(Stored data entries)
[Start of section]
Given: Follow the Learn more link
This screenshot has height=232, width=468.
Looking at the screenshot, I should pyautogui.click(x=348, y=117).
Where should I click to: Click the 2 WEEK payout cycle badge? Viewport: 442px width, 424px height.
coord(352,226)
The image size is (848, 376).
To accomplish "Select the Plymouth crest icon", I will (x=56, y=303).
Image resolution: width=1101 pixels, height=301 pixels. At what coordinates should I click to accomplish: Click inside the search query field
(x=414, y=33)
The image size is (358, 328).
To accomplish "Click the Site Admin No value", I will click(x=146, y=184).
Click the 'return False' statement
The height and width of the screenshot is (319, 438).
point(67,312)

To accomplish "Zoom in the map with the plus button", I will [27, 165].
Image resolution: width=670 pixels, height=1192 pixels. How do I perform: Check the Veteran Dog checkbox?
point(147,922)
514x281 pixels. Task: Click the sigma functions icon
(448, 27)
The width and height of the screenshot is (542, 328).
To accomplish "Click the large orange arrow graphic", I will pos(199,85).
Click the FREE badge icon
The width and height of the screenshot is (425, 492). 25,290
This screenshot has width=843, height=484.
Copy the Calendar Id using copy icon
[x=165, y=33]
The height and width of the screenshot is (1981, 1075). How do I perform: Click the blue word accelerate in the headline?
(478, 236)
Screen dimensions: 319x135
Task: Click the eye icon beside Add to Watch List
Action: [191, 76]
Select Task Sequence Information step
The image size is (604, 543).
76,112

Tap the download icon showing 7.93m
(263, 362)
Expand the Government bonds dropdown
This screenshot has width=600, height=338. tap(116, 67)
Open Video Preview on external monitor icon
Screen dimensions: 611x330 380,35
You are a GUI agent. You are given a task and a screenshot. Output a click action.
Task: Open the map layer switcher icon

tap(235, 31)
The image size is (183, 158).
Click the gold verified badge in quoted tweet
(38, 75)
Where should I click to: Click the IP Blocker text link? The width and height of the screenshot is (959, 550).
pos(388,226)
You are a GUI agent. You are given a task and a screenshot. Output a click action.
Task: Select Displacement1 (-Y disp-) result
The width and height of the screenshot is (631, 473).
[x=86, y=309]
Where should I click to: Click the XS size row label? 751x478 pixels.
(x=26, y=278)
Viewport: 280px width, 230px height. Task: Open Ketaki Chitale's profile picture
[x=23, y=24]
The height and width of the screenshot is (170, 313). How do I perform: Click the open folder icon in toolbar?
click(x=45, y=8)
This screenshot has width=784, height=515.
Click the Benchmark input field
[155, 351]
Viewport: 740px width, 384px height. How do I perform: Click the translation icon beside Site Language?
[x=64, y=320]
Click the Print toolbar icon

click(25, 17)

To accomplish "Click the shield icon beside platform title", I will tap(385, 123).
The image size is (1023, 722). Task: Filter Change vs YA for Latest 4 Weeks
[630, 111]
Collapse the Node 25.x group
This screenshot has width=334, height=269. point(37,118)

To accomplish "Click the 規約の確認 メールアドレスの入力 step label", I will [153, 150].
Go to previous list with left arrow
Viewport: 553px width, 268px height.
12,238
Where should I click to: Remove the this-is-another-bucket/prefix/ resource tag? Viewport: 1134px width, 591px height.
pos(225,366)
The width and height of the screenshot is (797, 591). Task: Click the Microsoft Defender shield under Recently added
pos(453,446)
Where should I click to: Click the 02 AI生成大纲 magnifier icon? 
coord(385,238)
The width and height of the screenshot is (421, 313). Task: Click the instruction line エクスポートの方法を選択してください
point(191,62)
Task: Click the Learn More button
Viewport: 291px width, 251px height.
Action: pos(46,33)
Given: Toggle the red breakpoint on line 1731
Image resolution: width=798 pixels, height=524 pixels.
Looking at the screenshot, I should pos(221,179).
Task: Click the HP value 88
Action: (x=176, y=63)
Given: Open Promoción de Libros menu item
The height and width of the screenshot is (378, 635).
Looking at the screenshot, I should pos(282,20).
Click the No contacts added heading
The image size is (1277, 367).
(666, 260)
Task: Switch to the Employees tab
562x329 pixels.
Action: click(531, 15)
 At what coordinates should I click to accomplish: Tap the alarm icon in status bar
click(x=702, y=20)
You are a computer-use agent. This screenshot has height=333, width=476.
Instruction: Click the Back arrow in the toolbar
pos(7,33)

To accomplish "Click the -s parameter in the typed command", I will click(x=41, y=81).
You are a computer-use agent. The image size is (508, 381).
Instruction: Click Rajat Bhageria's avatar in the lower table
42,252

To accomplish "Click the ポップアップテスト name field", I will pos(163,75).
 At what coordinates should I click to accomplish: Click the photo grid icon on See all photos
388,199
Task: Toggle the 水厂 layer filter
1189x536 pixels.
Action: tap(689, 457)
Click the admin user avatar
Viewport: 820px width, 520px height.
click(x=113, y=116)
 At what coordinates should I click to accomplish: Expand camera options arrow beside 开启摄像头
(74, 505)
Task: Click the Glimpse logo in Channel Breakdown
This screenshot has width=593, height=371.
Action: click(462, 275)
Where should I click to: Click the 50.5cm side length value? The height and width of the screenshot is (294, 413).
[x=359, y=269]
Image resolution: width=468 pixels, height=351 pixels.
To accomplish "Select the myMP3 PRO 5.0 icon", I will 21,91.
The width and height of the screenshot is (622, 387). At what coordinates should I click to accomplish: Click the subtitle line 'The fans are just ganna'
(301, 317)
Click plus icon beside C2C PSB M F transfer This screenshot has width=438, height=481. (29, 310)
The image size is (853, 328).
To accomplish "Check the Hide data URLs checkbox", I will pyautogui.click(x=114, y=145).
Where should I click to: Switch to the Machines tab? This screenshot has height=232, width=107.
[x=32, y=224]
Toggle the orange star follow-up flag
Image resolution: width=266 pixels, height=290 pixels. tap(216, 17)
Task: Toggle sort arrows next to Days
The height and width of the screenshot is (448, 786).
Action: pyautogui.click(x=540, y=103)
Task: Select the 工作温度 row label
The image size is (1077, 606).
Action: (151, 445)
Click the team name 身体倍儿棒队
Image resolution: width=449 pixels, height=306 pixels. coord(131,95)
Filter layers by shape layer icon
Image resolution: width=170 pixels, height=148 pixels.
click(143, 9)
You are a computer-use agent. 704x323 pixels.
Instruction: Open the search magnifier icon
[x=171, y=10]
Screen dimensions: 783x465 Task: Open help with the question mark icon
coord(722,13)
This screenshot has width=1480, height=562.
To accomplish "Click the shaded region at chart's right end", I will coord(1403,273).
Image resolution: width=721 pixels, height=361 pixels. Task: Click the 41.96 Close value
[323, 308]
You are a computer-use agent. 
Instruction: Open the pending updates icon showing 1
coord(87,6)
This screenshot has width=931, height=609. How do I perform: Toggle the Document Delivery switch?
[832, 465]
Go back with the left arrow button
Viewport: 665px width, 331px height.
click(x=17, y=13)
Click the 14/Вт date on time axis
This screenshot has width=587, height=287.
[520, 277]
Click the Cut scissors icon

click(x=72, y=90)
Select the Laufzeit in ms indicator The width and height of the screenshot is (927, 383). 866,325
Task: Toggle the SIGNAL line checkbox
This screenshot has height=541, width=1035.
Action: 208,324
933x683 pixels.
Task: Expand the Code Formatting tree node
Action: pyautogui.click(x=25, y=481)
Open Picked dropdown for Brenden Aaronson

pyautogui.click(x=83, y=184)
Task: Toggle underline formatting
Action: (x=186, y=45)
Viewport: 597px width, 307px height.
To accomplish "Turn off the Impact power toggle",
[End of section]
**Activity:**
Reproduce the records exactly, keeping every line.

**Answer box:**
Given: Follow the Learn more link
This screenshot has height=232, width=468.
Looking at the screenshot, I should pyautogui.click(x=348, y=117).
Where should I click to: Click the 2 WEEK payout cycle badge? Viewport: 442px width, 424px height.
coord(352,226)
The image size is (848, 376).
To accomplish "Select the Plymouth crest icon", I will (x=56, y=303).
Image resolution: width=1101 pixels, height=301 pixels. At what coordinates should I click to accomplish: Click inside the search query field
(x=414, y=33)
The image size is (358, 328).
To accomplish "Click the Site Admin No value", I will click(x=146, y=184).
Click the 'return False' statement
The height and width of the screenshot is (319, 438).
point(67,312)

To accomplish "Zoom in the map with the plus button", I will [27, 165].
Image resolution: width=670 pixels, height=1192 pixels. How do I perform: Check the Veteran Dog checkbox?
point(147,922)
514x281 pixels. Task: Click the sigma functions icon
(448, 27)
The width and height of the screenshot is (542, 328).
To accomplish "Click the large orange arrow graphic", I will pos(199,85).
Click the FREE badge icon
The width and height of the screenshot is (425, 492). 25,290
This screenshot has width=843, height=484.
Copy the Calendar Id using copy icon
[x=165, y=33]
The height and width of the screenshot is (1981, 1075). How do I perform: Click the blue word accelerate in the headline?
(478, 236)
Screen dimensions: 319x135
Task: Click the eye icon beside Add to Watch List
Action: [191, 76]
Select Task Sequence Information step
The image size is (604, 543).
76,112

Tap the download icon showing 7.93m
(263, 362)
Expand the Government bonds dropdown
This screenshot has width=600, height=338. tap(116, 67)
Open Video Preview on external monitor icon
Screen dimensions: 611x330 380,35
You are a GUI agent. You are given a task and a screenshot. Output a click action.
Task: Open the map layer switcher icon

tap(235, 31)
The image size is (183, 158).
Click the gold verified badge in quoted tweet
(38, 75)
Where should I click to: Click the IP Blocker text link? The width and height of the screenshot is (959, 550).
pos(388,226)
You are a GUI agent. You are given a task and a screenshot. Output a click action.
Task: Select Displacement1 (-Y disp-) result
The width and height of the screenshot is (631, 473).
[x=86, y=309]
Where should I click to: Click the XS size row label? 751x478 pixels.
(x=26, y=278)
Viewport: 280px width, 230px height. Task: Open Ketaki Chitale's profile picture
[x=23, y=24]
The height and width of the screenshot is (170, 313). How do I perform: Click the open folder icon in toolbar?
click(x=45, y=8)
This screenshot has width=784, height=515.
Click the Benchmark input field
[155, 351]
Viewport: 740px width, 384px height. How do I perform: Click the translation icon beside Site Language?
[x=64, y=320]
Click the Print toolbar icon

click(25, 17)

To accomplish "Click the shield icon beside platform title", I will tap(385, 123).
The image size is (1023, 722). Task: Filter Change vs YA for Latest 4 Weeks
[630, 111]
Collapse the Node 25.x group
This screenshot has width=334, height=269. point(37,118)

To accomplish "Click the 規約の確認 メールアドレスの入力 step label", I will [153, 150].
Go to previous list with left arrow
Viewport: 553px width, 268px height.
12,238
Where should I click to: Remove the this-is-another-bucket/prefix/ resource tag? Viewport: 1134px width, 591px height.
pos(225,366)
The width and height of the screenshot is (797, 591). Task: Click the Microsoft Defender shield under Recently added
pos(453,446)
Where should I click to: Click the 02 AI生成大纲 magnifier icon? 
coord(385,238)
The width and height of the screenshot is (421, 313). Task: Click the instruction line エクスポートの方法を選択してください
point(191,62)
Task: Click the Learn More button
Viewport: 291px width, 251px height.
Action: pos(46,33)
Given: Toggle the red breakpoint on line 1731
Image resolution: width=798 pixels, height=524 pixels.
Looking at the screenshot, I should pos(221,179).
Task: Click the HP value 88
Action: (x=176, y=63)
Given: Open Promoción de Libros menu item
The height and width of the screenshot is (378, 635).
Looking at the screenshot, I should pos(282,20).
Click the No contacts added heading
The image size is (1277, 367).
(666, 260)
Task: Switch to the Employees tab
562x329 pixels.
Action: click(531, 15)
 At what coordinates should I click to accomplish: Tap the alarm icon in status bar
click(x=702, y=20)
You are a computer-use agent. This screenshot has height=333, width=476.
Instruction: Click the Back arrow in the toolbar
pos(7,33)

To accomplish "Click the -s parameter in the typed command", I will click(x=41, y=81).
You are a computer-use agent. The image size is (508, 381).
Instruction: Click Rajat Bhageria's avatar in the lower table
42,252

To accomplish "Click the ポップアップテスト name field", I will pos(163,75).
 At what coordinates should I click to accomplish: Click the photo grid icon on See all photos
388,199
Task: Toggle the 水厂 layer filter
1189x536 pixels.
Action: tap(689, 457)
Click the admin user avatar
Viewport: 820px width, 520px height.
click(x=113, y=116)
 At what coordinates should I click to accomplish: Expand camera options arrow beside 开启摄像头
(74, 505)
Task: Click the Glimpse logo in Channel Breakdown
This screenshot has width=593, height=371.
Action: click(462, 275)
Where should I click to: Click the 50.5cm side length value? The height and width of the screenshot is (294, 413).
[x=359, y=269]
Image resolution: width=468 pixels, height=351 pixels.
To accomplish "Select the myMP3 PRO 5.0 icon", I will 21,91.
The width and height of the screenshot is (622, 387). At what coordinates should I click to accomplish: Click the subtitle line 'The fans are just ganna'
(301, 317)
Click plus icon beside C2C PSB M F transfer This screenshot has width=438, height=481. (29, 310)
The image size is (853, 328).
To accomplish "Check the Hide data URLs checkbox", I will pyautogui.click(x=114, y=145).
Where should I click to: Switch to the Machines tab? This screenshot has height=232, width=107.
[x=32, y=224]
Toggle the orange star follow-up flag
Image resolution: width=266 pixels, height=290 pixels. tap(216, 17)
Task: Toggle sort arrows next to Days
The height and width of the screenshot is (448, 786).
Action: pyautogui.click(x=540, y=103)
Task: Select the 工作温度 row label
The image size is (1077, 606).
Action: (151, 445)
Click the team name 身体倍儿棒队
Image resolution: width=449 pixels, height=306 pixels. coord(131,95)
Filter layers by shape layer icon
Image resolution: width=170 pixels, height=148 pixels.
click(143, 9)
You are a computer-use agent. 704x323 pixels.
Instruction: Open the search magnifier icon
[x=171, y=10]
Screen dimensions: 783x465 Task: Open help with the question mark icon
coord(722,13)
This screenshot has width=1480, height=562.
To accomplish "Click the shaded region at chart's right end", I will coord(1403,273).
Image resolution: width=721 pixels, height=361 pixels. Task: Click the 41.96 Close value
[323, 308]
You are a computer-use agent. 
Instruction: Open the pending updates icon showing 1
coord(87,6)
This screenshot has width=931, height=609. How do I perform: Toggle the Document Delivery switch?
[832, 465]
Go back with the left arrow button
Viewport: 665px width, 331px height.
click(x=17, y=13)
Click the 14/Вт date on time axis
This screenshot has width=587, height=287.
[520, 277]
Click the Cut scissors icon

click(x=72, y=90)
Select the Laufzeit in ms indicator The width and height of the screenshot is (927, 383). 866,325
Task: Toggle the SIGNAL line checkbox
This screenshot has height=541, width=1035.
Action: 208,324
933x683 pixels.
Task: Expand the Code Formatting tree node
Action: pyautogui.click(x=25, y=481)
Open Picked dropdown for Brenden Aaronson

pyautogui.click(x=83, y=184)
Task: Toggle underline formatting
Action: (x=186, y=45)
Viewport: 597px width, 307px height.
To accomplish "Turn off the Impact power toggle",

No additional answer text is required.